En una gigantesca y centenaria construcción religiosa, un grupo reducido de personas con sotanas negras toma una decisión inesperada. El riesgo es grande pero la jugada es pensada con detenimiento. Al final, la pieza que se decide mover para patear el tablero es una carta. La correspondencia privada se difunde y estalla el escándalo. La operación podría perfectamente pertenecer a una película ambientada en la Edad Media, pero ocurrió el 9 de febrero de este año en el Arzobispado de La Plata. Ese día, desde la institución que comanda el obispo Héctor Aguer se filtró adrede un diálogo entre él y su par de Buenos Aires, Mario Poli, donde este último señalaba que los Scouts locales están influidos por “ideologías de género, hasta el mismo derecho al aborto” y que la relación estaba rota y “sin vuelta atrás”. La repercusión es la calculada: la asociación quedó peligrosamente al borde del cisma con la Iglesia, y todo el país se hace eco de la “revolución sexual” de los muchachos de pantalón corto. En la catedral neogótica más grande de América latina, las noticias se reciben con alegría cristiana.

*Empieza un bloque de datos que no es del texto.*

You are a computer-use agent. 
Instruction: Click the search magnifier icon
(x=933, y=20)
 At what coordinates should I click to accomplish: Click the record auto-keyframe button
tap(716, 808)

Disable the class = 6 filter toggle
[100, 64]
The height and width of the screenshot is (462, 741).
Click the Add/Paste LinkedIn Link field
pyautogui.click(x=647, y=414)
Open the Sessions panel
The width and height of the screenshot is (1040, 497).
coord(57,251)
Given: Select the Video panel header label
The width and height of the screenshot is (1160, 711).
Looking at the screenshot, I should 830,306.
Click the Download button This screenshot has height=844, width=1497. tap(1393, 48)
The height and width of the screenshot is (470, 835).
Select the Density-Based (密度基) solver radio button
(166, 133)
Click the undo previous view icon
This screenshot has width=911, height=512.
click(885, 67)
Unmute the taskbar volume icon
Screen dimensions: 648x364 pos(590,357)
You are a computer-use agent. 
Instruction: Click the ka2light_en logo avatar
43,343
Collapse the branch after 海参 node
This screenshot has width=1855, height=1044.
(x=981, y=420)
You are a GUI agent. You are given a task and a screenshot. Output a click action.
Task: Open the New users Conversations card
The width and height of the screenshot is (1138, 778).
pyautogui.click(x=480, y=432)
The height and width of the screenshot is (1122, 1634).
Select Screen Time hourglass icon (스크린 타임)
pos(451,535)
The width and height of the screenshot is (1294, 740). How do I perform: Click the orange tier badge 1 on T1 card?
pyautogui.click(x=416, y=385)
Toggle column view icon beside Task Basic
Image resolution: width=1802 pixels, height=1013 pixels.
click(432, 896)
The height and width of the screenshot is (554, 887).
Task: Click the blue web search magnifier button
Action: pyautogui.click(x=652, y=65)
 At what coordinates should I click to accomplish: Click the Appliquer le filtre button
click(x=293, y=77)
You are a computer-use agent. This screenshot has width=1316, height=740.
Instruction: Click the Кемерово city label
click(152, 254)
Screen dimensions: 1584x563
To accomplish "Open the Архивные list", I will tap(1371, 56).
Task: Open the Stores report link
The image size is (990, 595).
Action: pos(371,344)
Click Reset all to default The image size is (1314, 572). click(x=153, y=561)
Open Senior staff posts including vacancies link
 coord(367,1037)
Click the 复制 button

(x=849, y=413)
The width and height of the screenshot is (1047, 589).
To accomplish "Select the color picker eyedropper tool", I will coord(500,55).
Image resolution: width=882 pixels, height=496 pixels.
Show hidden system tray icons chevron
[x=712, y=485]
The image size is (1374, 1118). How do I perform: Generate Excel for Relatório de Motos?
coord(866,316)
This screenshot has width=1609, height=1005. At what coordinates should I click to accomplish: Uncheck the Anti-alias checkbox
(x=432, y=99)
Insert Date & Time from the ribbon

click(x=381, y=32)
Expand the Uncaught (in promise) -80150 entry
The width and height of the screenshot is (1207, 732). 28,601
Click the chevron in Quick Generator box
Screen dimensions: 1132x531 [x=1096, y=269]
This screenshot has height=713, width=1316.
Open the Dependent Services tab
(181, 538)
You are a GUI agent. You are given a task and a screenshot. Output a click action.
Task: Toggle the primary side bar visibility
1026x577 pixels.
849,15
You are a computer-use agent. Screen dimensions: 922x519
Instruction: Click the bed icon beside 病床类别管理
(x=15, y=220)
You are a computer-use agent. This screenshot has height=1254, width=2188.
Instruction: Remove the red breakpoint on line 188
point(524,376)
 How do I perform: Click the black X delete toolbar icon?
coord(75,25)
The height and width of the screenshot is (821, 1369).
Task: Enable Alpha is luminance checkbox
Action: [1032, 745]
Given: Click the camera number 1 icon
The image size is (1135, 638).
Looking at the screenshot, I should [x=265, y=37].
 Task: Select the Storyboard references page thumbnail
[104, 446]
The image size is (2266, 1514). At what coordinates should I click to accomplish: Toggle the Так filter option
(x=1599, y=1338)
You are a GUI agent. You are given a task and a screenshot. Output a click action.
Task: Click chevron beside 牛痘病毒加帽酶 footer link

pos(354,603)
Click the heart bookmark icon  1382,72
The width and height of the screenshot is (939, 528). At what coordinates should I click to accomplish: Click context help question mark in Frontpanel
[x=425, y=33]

El conflicto, que tiene por lo menos veinte años, tuvo su clímax en
noviembre del año pasado, cuando, en asamblea nacional, la asociación civil votó cambiar la definición de familia de ‘formada por varón y mujer’, por la de ‘formada por personas’. Ese fue el hilo del que tiró Aguer, hábil tejedor de intrigas, pero el núcleo de la pelea es claro: resolver de quién dependen los 75.000 chicos que hoy integran el movimiento Scouts –que en la práctica trabaja como una asociación autónoma– un número nada menor si se tiene en cuenta que la Iglesia pierde adeptos a nivel mundial todos los años. El escándalo es mucho más inmenso que una veintena de caracteres.

Ningunos santos. Para el polémico arzobispo de La Plata, viejo conocido de Francisco y con el que ha tenido más de un cruce, esta pelea es una deuda histórica personal para la que tiene una solución largamente postergada. “Era un joven obispo cuando se decidió la fusión de la Unión de Scouts Católicos de Argentina con la asociación Scout local. Me opuse decididamente a esa medida”, dijo Aguer, en el texto que le envió a Poli el 26 de noviembre del año anterior, sólo 11 días después de que haya finalizado la asamblea Scout –la carta que se viralizó, en verdad, es una respuesta
a su par platense–. El hombre que maneja una de las catedrales más
grandes de Sudamérica hace referencia a la acción que se tomó en 1996, cuando la Conferencia Episcopal resolvió unir a los dos grupos: eso significó, en la práctica, que la Iglesia perdió el control directo de miles de niños. Pero Aguer, alguien a quien incluso sus enemigos califican como sumamente inteligente, no se dejó estar. Meses después de la fusión, un grupo de 17 obispos y muchos curas
que “no estaban de acuerdo” con la medida, formaron las Asociaciones Diocesanas de Scouts Católicos (Adisca), una agrupación que dependería directamente de las parroquias: obviamente, el actual arzobispo estaba entre ellos. Adisca hoy funciona sólo en la provincia de Buenos Aires, y su lugar más convocatorio es en La Plata. Al lado de la asociación reconocida internacionalmente y que participa en la red de Scouts mundial que reúne a 30 millones de personas, Adisca es muy menor.

Sin embargo, el hábil religioso tiene un as bajo la sotana: de los 23 grupos de Scouts Argentina que están en su ciudad, casi el 90 por ciento se reúne en una parroquia. La propuesta del arzobispo de “una Federación con dependencia directa del obispo y sus delegados, para que los Scouts dejen de parecer huéspedes o ‘okupas’ de las parroquias”, apunta justo contra el talón de la asociación. Desde que el 10 de diciembre Nicolás Biasi, obispo auxiliar de La Plata, anunció que en el 2017 no renovarían el patrocinio –la única acción formal tomada por parte de la Iglesia contra los Scouts hasta el momento–, los engranajes se pusieron en movimiento. La asociación tiene hasta mitad de año para reacomodar a sus chicos, aunque ya pronostica que más de uno de sus grupos, que literalmente se quedarán en la calle, se irán a Adisca. “El diablo encontró la manera de meter la cola”, le dice, como justificación, uno de los voceros de Aguer a este medio.